Released from every vow he ever swore to Aras, Ryo could remain among his own people. But he can’t abandon Aras to confront his king alone — especially as the struggle they endured in the land of the shades still haunts them both.
Then, as they journey south, Ryo realizes that Aras may be losing control of his sorcery. Even if Ryo can persuade the summer king to moderate his judgment, that may be only the beginning of the challenges they face. If Aras’ strength of will fails, even Ugaro stubbornness may not be enough to prevent disaster …
There.
I’m not crazy about the phrase “moderate his judgment.” Any suggestions there?
I usually try to avoid possessives with names ending in -s, so I may fiddle around just a little with that last sentence in an attempt to avoid that.
But overall, based on your feedback, I think this is good enough that I’ll start mentioning on social media that Tasmakat is available for preorder.
You can all be pleased about the price, by the way. I intended to set the price a bit higher than this, but it turns out that if you go for 70% royalties, then $9.99 is the top price you can set on the book. I had no idea. I would be tempted to split Tasmakat into two books after all, but I REALLY wanted to set it up for a preorder long in advance.
Sounds great to me!
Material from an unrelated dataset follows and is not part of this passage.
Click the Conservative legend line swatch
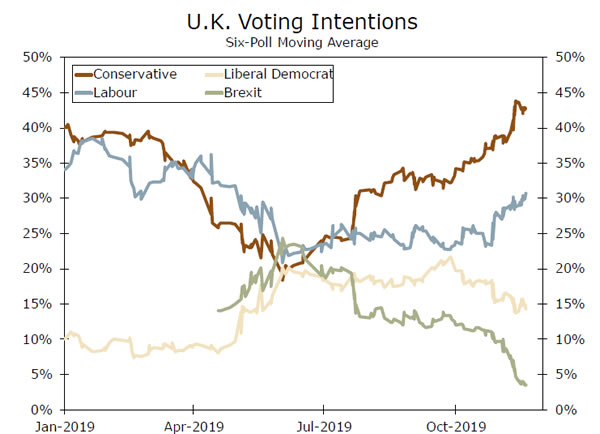This screenshot has height=434, width=600. pos(87,74)
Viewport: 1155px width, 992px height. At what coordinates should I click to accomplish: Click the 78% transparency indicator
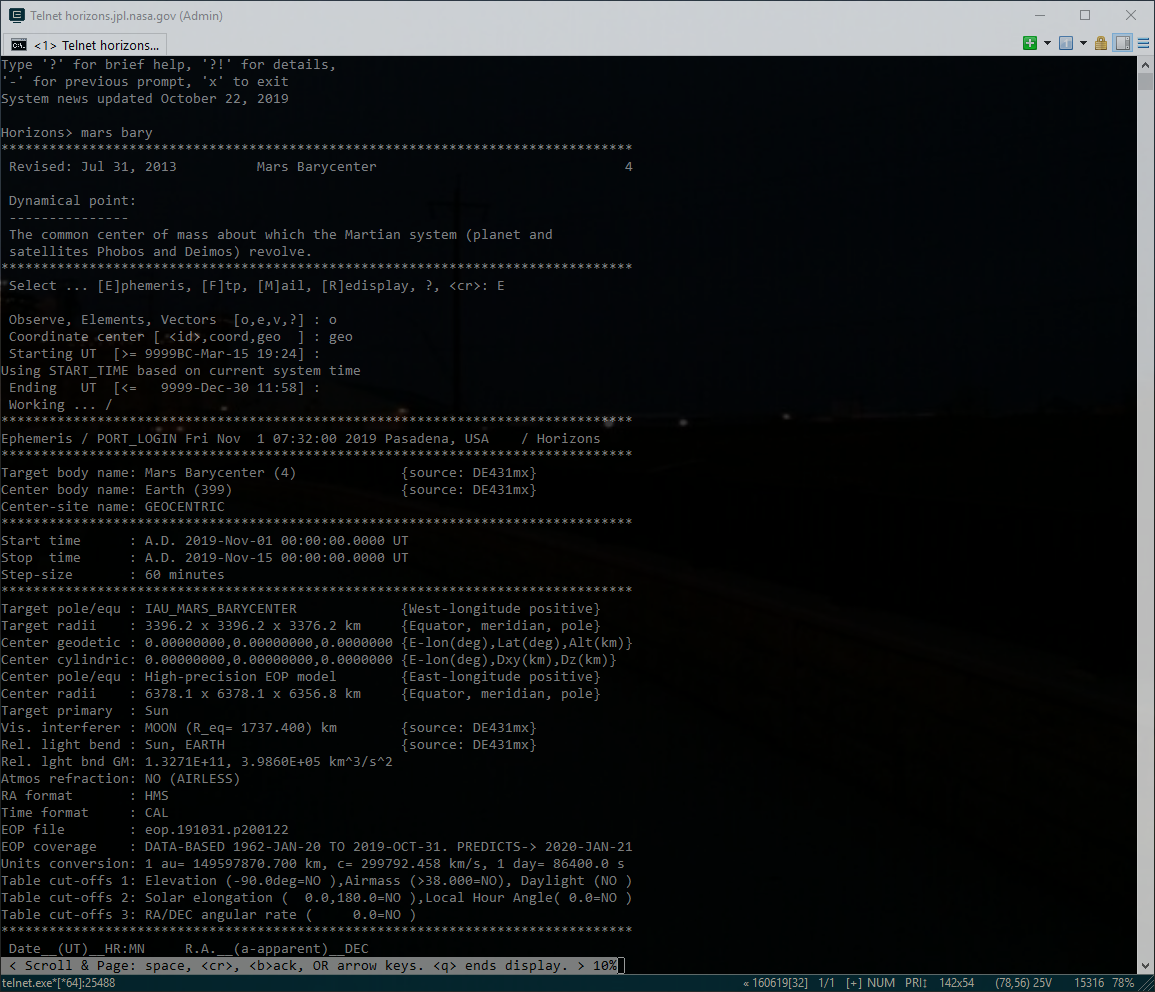coord(1122,983)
I played around with “moderate his judgement”, but I couldn’t find anything I liked better:
Even if Ryo can persuade the summer king to…..
… be merciful
… be moderate in his judgement
… go easy on Aras
… judge Aras kindly
… soften his judgement
… not be too harsh
Some of these are quite bad! I think it’s fine as is.
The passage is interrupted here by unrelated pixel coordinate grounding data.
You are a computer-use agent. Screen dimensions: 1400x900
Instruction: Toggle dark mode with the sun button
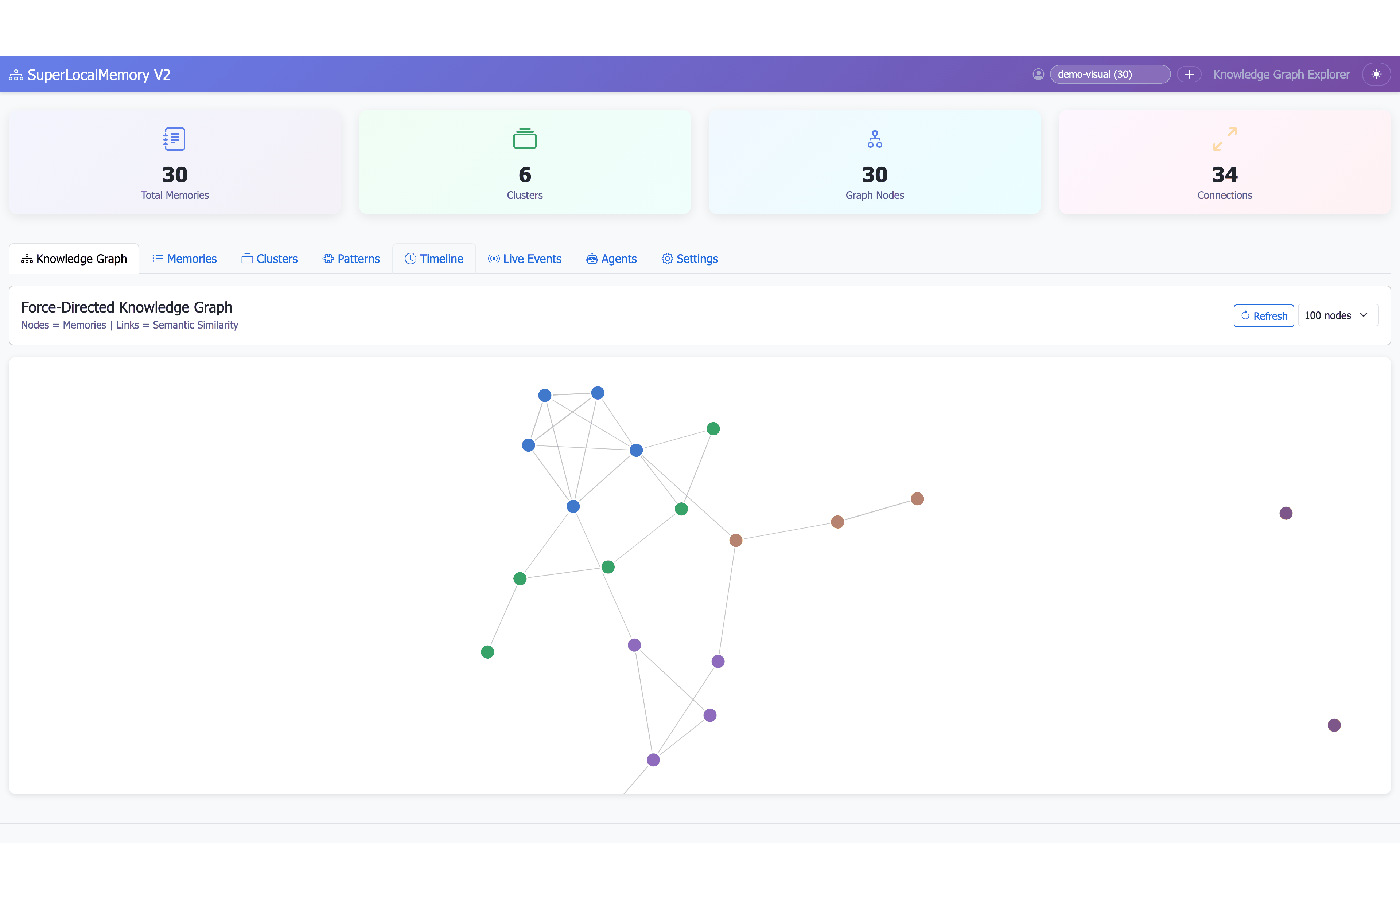1376,74
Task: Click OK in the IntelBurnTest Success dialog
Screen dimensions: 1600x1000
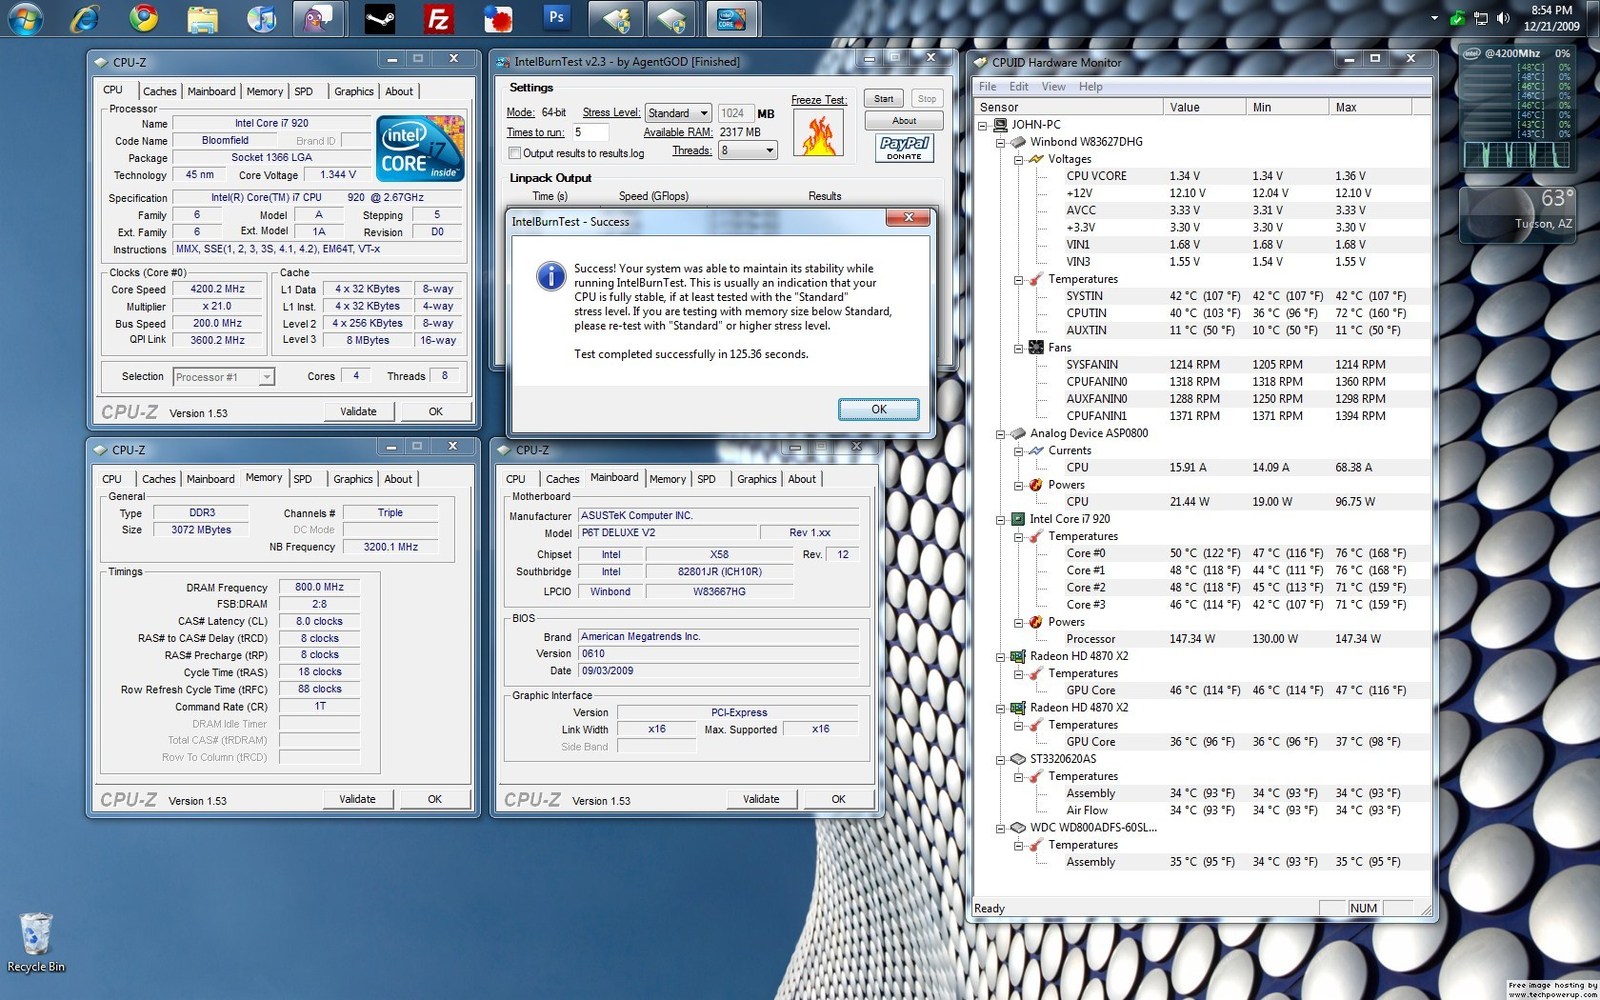Action: [x=878, y=409]
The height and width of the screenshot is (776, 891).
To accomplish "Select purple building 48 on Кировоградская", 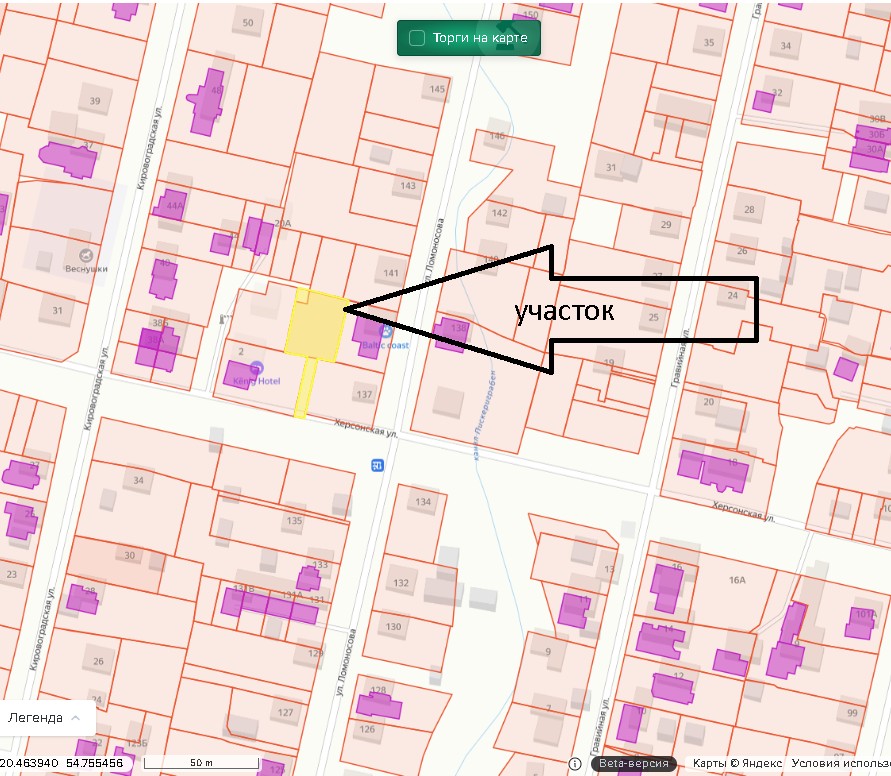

Thanks, Elise! I thought of “be merciful,” and I might go with that. I actually like “judge Aras kindly” too. We’ll see! But for now, I’ll quit pestering KDP by updating the description every ten minutes.
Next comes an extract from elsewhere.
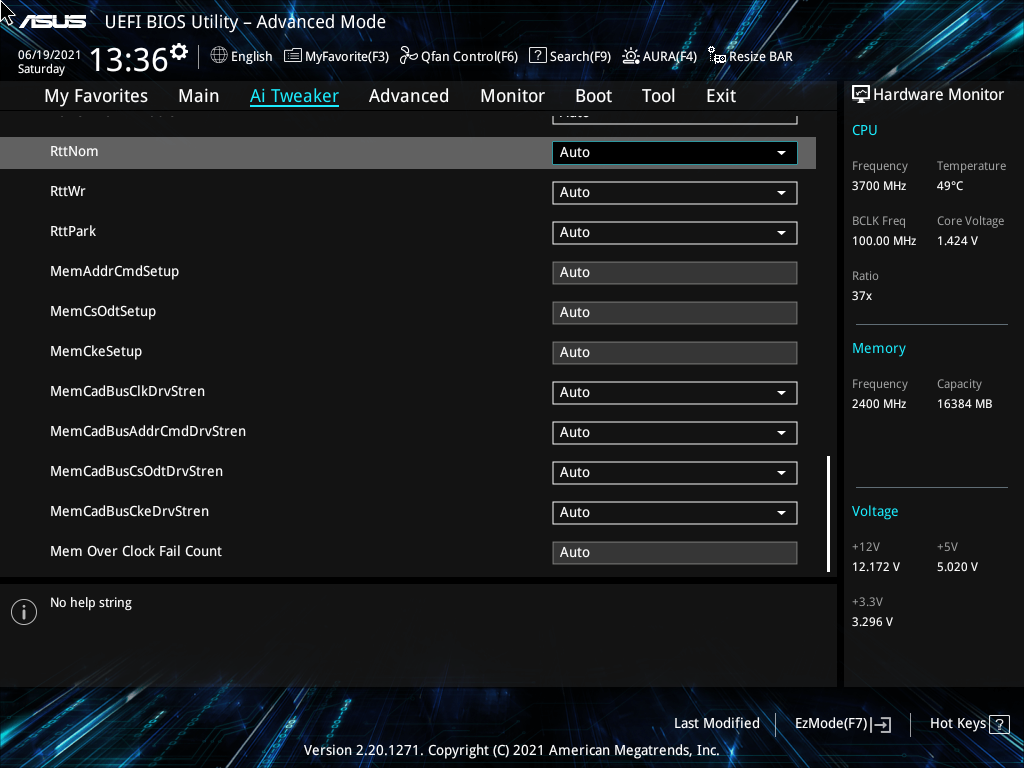Click the Last Modified button
This screenshot has width=1024, height=768.
pos(716,723)

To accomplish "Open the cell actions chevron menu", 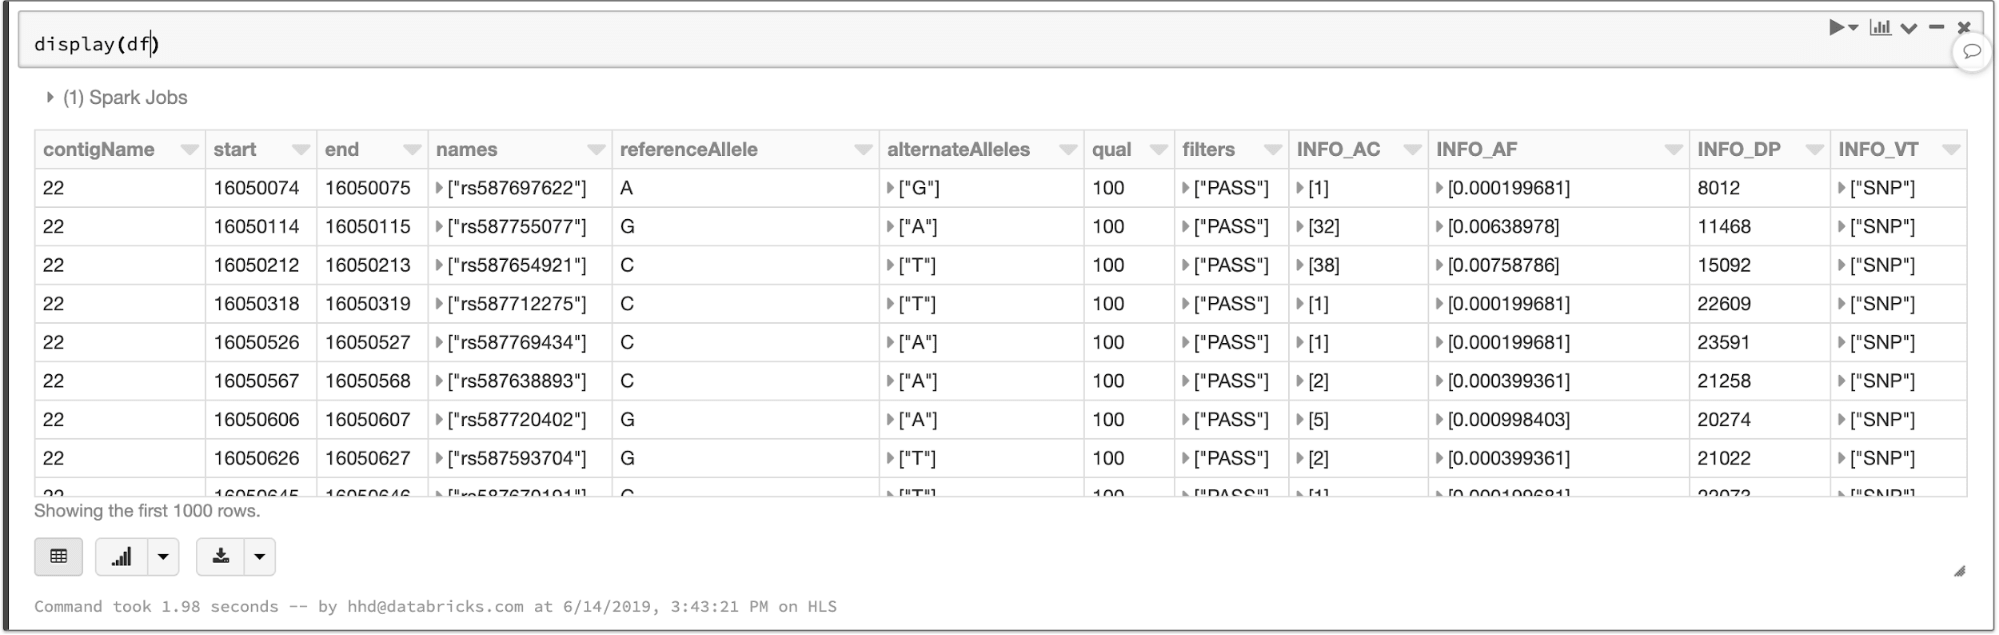I will (x=1909, y=28).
I agree with the mercy suggestions. “show mercy”? I also like “judge Aras kindly”
I would prefer the third paragraph start with “But,” rather than “Then,” just as a stronger contrast (and to show it’s a real problem!)
The $9.99 limit is startlingly low!
Mary Beth, I was going back and forth about that, so maybe I’ll change it back. But not today!
And I know! I was definitely going to set the price a bit higher than that. Really, maybe I should have cut it in half after all. Or thirds. But whatever, I guess I’ll just go with it the way it is.
I like the blurb. I really want to read this book!
One suggestion – in the last paragraph, where you say:
“…that may be only the beginning of the challenges they face.”
I keep getting hung up on the “be only”. My mind wants it to say “only be”. That may just be my personal preference, but to me it would flow better switched around.
Thank you, Melanie, I may like that better too. I’ll think about that.
Maybe, “Even if Ryo can incline/move the summer king to leniency/mercy” (The slash is meant to show alternatives, not to use both at the same time.)